Подобного рода структуры оказываются открытыми и для проникновения элементов не только религиозно-утопических, но и социально-утопических легенд. Однако в них так и не были окончательно стерты пласты, сформировавшиеся в условиях господства былых, дохристианских представлений.
В легендах, как и в духовных стихах, «просвещенная христианская мысль» нашла возможность состыковаться с устным народным поэтическим творчеством. Впрочем, такое примирение обеих традиций не осталось для каждой из них без последствий, во всяком случае в рамках интересующих нас нарративов. С одной стороны, наши предки стали христианизировать прежние дохристианские представления о потусторонних мирах. С другой стороны, они же подчас «оязычивали» некоторые христианские понятия. Мало того, аллегорические образы, довольно часто используемые для выражения основных идей религии, попадая в легенды, нередко воспринимались буквально и переводились из абстрактных в разряд конкретно-чувственных картин, детали которых во многом сводились к реалиям повседневного крестьянского быта.
Тем не менее легенды о загробном мире и сокровенных землях могут быть «прочитаны» лишь в широком культурологическом контексте, основу которого составляют переводные, освоенные на новой почве, и оригинальные памятники литературы Древней Руси, равно как и параллельно развивающаяся иконографическая традиция, соотносимая с вербальной. Из всего их обилия к данному исследованию привлечены именно те апокрифы, жития, сочинения Отцов Церкви, сюжеты иконописи, которые в том или ином аспекте сопоставимы с рассматриваемыми фольклорными произведениями.
Обращение же к идущей из Византии книжно-рукописной традиции неизбежно приводило нас к экскурсам в античную культуру, в недрах которой в известной мере вызревали не только сугубо фольклорные сюжеты, но и воззрения, воспринятые христианством.

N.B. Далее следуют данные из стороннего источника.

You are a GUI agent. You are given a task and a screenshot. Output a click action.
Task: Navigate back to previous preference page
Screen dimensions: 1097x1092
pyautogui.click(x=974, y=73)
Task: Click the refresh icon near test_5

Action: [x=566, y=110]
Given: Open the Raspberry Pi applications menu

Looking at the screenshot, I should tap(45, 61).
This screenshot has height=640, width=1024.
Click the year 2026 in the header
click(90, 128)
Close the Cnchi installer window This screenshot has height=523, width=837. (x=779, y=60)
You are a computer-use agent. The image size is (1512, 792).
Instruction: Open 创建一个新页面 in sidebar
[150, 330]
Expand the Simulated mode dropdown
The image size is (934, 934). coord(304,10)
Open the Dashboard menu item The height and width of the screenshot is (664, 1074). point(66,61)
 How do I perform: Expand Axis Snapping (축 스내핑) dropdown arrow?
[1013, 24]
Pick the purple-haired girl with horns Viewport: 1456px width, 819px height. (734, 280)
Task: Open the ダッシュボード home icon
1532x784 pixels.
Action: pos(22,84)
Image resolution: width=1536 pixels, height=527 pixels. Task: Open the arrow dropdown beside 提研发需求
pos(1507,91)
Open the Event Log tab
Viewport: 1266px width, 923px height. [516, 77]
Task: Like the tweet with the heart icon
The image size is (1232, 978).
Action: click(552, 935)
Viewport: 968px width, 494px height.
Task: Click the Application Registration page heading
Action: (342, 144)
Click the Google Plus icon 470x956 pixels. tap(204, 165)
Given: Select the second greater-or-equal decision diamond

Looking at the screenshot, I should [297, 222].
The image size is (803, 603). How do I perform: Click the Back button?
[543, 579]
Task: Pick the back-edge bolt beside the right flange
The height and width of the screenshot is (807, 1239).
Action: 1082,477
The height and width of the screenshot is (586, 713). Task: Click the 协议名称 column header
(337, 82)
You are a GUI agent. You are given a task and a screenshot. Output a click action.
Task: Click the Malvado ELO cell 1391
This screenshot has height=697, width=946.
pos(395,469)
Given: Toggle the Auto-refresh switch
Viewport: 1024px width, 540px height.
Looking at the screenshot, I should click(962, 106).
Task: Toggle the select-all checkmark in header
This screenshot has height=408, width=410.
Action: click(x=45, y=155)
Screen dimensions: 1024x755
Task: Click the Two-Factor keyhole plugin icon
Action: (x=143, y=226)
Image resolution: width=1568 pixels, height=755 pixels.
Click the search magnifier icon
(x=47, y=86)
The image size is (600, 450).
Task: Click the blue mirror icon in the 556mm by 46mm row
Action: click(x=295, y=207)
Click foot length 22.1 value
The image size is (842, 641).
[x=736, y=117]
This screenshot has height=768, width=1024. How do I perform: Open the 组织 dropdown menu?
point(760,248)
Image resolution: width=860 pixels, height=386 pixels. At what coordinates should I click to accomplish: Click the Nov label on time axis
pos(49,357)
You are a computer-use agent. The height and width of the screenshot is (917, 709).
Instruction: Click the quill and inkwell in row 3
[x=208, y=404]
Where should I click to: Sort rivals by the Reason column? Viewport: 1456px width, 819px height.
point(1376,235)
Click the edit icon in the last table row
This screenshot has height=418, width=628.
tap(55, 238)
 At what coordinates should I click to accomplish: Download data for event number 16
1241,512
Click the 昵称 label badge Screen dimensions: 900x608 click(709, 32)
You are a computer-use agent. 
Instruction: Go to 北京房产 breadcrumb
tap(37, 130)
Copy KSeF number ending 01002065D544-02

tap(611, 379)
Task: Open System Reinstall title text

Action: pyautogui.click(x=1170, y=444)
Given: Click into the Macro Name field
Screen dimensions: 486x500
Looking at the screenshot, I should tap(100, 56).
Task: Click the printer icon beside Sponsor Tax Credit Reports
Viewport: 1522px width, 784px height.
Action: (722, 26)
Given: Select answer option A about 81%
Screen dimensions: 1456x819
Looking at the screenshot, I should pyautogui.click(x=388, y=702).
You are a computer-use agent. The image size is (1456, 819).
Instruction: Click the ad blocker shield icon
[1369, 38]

Включение разностадиальных и качественно отличных друг от друга элементов, дохристианских и христианских, в рамки единого сюжета или же наслоение более позднего пласта на предшествующие регулируется, с одной стороны, возможностями архетипа, задействованного в данном сюжете, к приспособлению в изменившихся условиях. С другой — способностью порожденных новыми верованиями элементов занять места в старых «ячейках» традиционной структуры нарратива. И то и другое обеспечивается непреложными законами преемственности, присущими фольклорной традиции как феномену народной культуры, в формировании которого участвуют многие поколения его носителей. Различного же рода реалии, включенные в структуру «бродячего» сюжета, символизируют его связь с определенной исторической эпохой и с конкретной местностью, где этот сюжет в очередной раз оказался востребованным.